Затем черная меланхолия. Лежу в прострации, глаза полузакрыты, ладони на простыне. Все противно, все гнусно, никчемно и безнадежно. Я сам ничтожный жалкий старикашка, надежды на омоложение беспочвенны. И вообще омолаживать меня незачем, потому что все мысли мои банальны, все слова бездарны, все планы необоснованны. Никому не нужен я ни в космосе, ни на Земле. Единственно разумное — немедленно удавиться. Но я не удавлюсь, не хватит воли и энергии, так и буду прозябать жалко, позорно, гадко.

Почему я скис? Реакция после жара?

Бывало у меня такое настроение в час изнеможения, после тяжкой усталости, часам к десяти вечера, а в последнее время и к шести. Я знаю, умом знаю, мыслям наперекор, что спорить с самим собой не надо, надо выспаться, к утру пройдет.
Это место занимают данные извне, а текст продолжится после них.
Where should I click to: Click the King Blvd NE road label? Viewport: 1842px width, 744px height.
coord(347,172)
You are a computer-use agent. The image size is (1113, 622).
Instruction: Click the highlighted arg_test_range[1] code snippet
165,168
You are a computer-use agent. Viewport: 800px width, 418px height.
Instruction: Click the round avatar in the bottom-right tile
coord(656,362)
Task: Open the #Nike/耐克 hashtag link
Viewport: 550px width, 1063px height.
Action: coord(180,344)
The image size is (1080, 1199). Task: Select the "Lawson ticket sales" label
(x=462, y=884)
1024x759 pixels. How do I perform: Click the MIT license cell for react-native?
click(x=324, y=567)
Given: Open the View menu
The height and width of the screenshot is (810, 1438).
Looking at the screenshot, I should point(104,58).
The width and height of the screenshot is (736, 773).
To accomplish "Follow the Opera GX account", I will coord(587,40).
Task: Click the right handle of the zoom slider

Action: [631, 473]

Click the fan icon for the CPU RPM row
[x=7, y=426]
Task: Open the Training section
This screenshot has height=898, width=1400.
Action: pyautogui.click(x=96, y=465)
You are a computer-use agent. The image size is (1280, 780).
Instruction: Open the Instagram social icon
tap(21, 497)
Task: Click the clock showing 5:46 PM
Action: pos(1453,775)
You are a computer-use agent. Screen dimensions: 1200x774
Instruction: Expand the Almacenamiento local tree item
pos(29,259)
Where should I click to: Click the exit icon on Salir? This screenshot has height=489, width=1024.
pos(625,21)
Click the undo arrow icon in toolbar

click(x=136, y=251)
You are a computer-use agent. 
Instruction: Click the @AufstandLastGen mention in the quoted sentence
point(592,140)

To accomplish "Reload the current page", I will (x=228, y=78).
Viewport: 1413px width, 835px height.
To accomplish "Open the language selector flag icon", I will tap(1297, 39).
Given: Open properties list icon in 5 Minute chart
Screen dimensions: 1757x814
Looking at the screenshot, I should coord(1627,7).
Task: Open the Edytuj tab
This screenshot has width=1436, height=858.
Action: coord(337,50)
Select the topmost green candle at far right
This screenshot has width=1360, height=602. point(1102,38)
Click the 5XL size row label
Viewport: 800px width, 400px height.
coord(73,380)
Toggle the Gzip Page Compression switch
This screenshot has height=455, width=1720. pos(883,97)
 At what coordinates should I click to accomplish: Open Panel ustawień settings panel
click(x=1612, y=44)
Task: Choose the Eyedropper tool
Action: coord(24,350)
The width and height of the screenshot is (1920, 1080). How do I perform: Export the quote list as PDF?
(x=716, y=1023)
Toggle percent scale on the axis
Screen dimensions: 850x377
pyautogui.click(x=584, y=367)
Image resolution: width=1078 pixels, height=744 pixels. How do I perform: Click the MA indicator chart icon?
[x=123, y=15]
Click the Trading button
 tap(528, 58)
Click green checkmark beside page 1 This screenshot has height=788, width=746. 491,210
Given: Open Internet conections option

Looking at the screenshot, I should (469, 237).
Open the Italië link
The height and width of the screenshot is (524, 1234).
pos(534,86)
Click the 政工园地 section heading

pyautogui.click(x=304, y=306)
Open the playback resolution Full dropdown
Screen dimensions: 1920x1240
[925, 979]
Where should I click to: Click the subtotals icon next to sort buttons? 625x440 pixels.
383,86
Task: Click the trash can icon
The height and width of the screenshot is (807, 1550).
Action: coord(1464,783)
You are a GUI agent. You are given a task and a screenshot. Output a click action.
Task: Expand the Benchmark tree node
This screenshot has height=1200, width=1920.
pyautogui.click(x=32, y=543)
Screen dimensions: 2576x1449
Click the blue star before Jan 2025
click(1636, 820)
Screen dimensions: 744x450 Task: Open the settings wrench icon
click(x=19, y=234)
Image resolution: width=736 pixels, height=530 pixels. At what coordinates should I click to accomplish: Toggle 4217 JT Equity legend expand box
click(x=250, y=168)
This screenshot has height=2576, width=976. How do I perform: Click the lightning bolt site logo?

Утро вечера мудренее и жизнерадостнее.

Но обхожусь без сна. Вдруг утро начинается само собой. Мир превосходен и захватывающе интересен. Моя спальня — сад, вся она в гаммах ароматов, песнях шелеста, шороха и перезвона. Я сам молодец, я умница, я все так хорошо понимаю и чувствую. У меня дар сверхсознания, мне открыто истинное великолепие вещей. Как хорошо любоваться, как хорошо дышать, ходить, стоять на ногах и на голове. А ну-ка встану на голову. Вот так, мах ногами, ступни вытянуты. Получилось! До чего же занятен мир, когда смотришь на него снизу вверх! Восторг! Экстаз! А петь я смогу в такой позе? Ну-ка: «Не счесть алмазов в каменных пещерах…»

Что это я разыгрался? На каком основании? И вспоминается основание. Где-то в мозгу у меня копошится стальной волосок по имени Тетеас. На этот раз он докопался до центра эмоций, до клеток горя и радости. Как раз незадолго до моего отбытия ученые Земли нашли эти центры у крыс и кошек. Научились вводить туда электроды, вызывать наслаждение электрическими импульсами. И подопытные крысы сутками нажимали педаль, включая ток. Жали и жали, отказываясь ото сна, отказываясь от пищи. Наслаждались ничем и падали в изнеможении, упившись ничем.

И вот я в роли подопытной крысы. Я — не я лично, я — марионетка, которую дергают за ниточку. Я рояль, я обязан издавать звуки, когда нажимают на клавиши. Нажали «до» — я веселюсь, нажали «ре» — плачу. На «ми» — жадно глотаю пишу, на «фа» — меня тошнит от сытости, «соль» — мечтаю о женщине, «ля» — спать хочу…

А я не желаю подчиняться. Не «ля», не буду спать!

До! До-диез! До-до-до!

Не рояль. На намерен радоваться. Напрягаюсь. Кусаю губы, чтобы сдержать дурацкую улыбку. Стараюсь думать о неприятном.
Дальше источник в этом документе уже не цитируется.